Accordingly, while it is maintained that the contract between the parties is clear and does not require interpretation, even if the lower court believed the contract required interpretation, its interpretation that the per diem paid to the Applicant includes daily working capital is not in line with the principles of contract interpretation and is therefore inappropriate.
Another basis for the lower court’s decision was the Respondent organization’s directive. The lower court incorporated the content of the directive into its decision, stating that a directive issued in 2015 G.C. indicates that heavy truck drivers are paid Birr 1,500 for various work expenses for trips they make outside Ethiopia. A revised directive issued in 2018 G.C. clarifies that the previously paid per diem and the amount paid for the aforementioned expenses have been revised. The content of these directives also shows that per diem and expense payments are separate, rather than indicating that per diem includes expenses. Even if it were argued that the directive shows various expense payments are included in the per diem, since the employment contract explicitly states that the two payments are separate, the Applicant’s claim for payment should be resolved according to the employment contract.
In summary, the employment contract between the Applicant and the Respondent states that the Respondent shall provide the Applicant with funds (petty cash) for daily expenses necessary for the work, in addition to the per diem payment. Aside from arguing that it has no obligation to pay expenses to the Applicant in addition to the per diem, the Respondent has not presented any argument that it provided the Applicant with funds for working capital for each trip.
The fact that the Applicant did not request reimbursement for expenses incurred while transporting the Respondent’s fuel for three full years after each trip does not indicate that the Respondent has no obligation to pay for the expenses incurred for the work, or preclude the Applicant’s right to claim reimbursement for expenses incurred, as long as the Respondent does not deny that the work was performed by the Applicant.

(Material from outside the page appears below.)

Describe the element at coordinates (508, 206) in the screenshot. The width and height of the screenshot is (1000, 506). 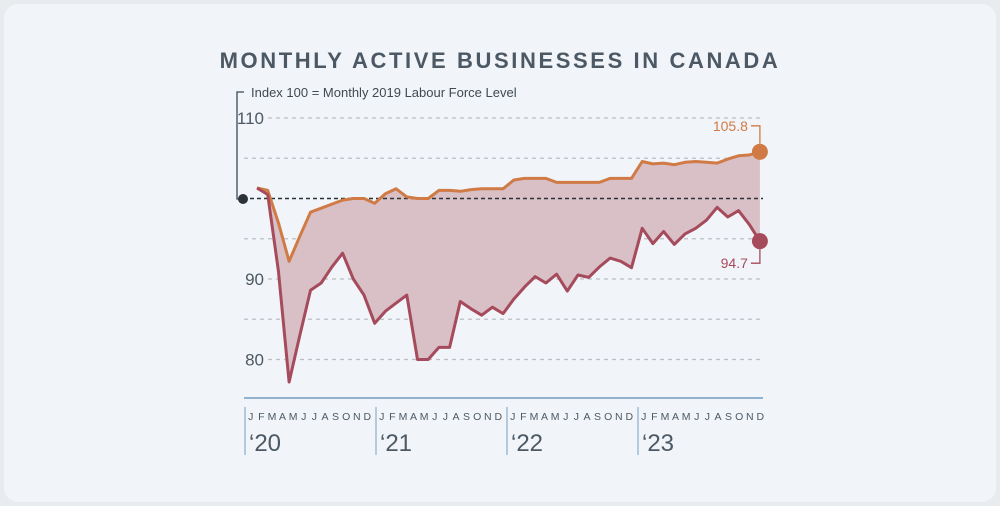
I see `series-upper-line` at that location.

Therefore, the lower court’s conclusion that the expenses claimed by the Applicant for the work were paid to him bundled with the per diem constitutes a fundamental error of law and thus, pursuant to Article 10 of Proclamation No. 1234/2013, it must be rectified by this Bench. We have therefore rendered the following decision.
D E C I S I O N
- The decision rendered by the Federal First Instance Court under file number 74206 on March 01, 2021 G.C. and the order issued by the Federal High Court under file number 270711 on October 31, 2021 G.C. are hereby reversed pursuant to Article 348/1 of the Civil Procedure Code.
- We have stated that the Respondent shall reimburse the Applicant for the expenses incurred for the work related to fuel transportation.
- The case is remanded to the Federal First Instance Court, pursuant to Article 343/1 of the Civil Procedure Code, to reopen the closed file, examine the arguments and evidence presented by both parties regarding the type and amount of the detailed expenses submitted by the Applicant, and render an appropriate decision.
- Both parties shall bear their own costs and damages incurred for the litigation before this court.
The file is closed; return to archive.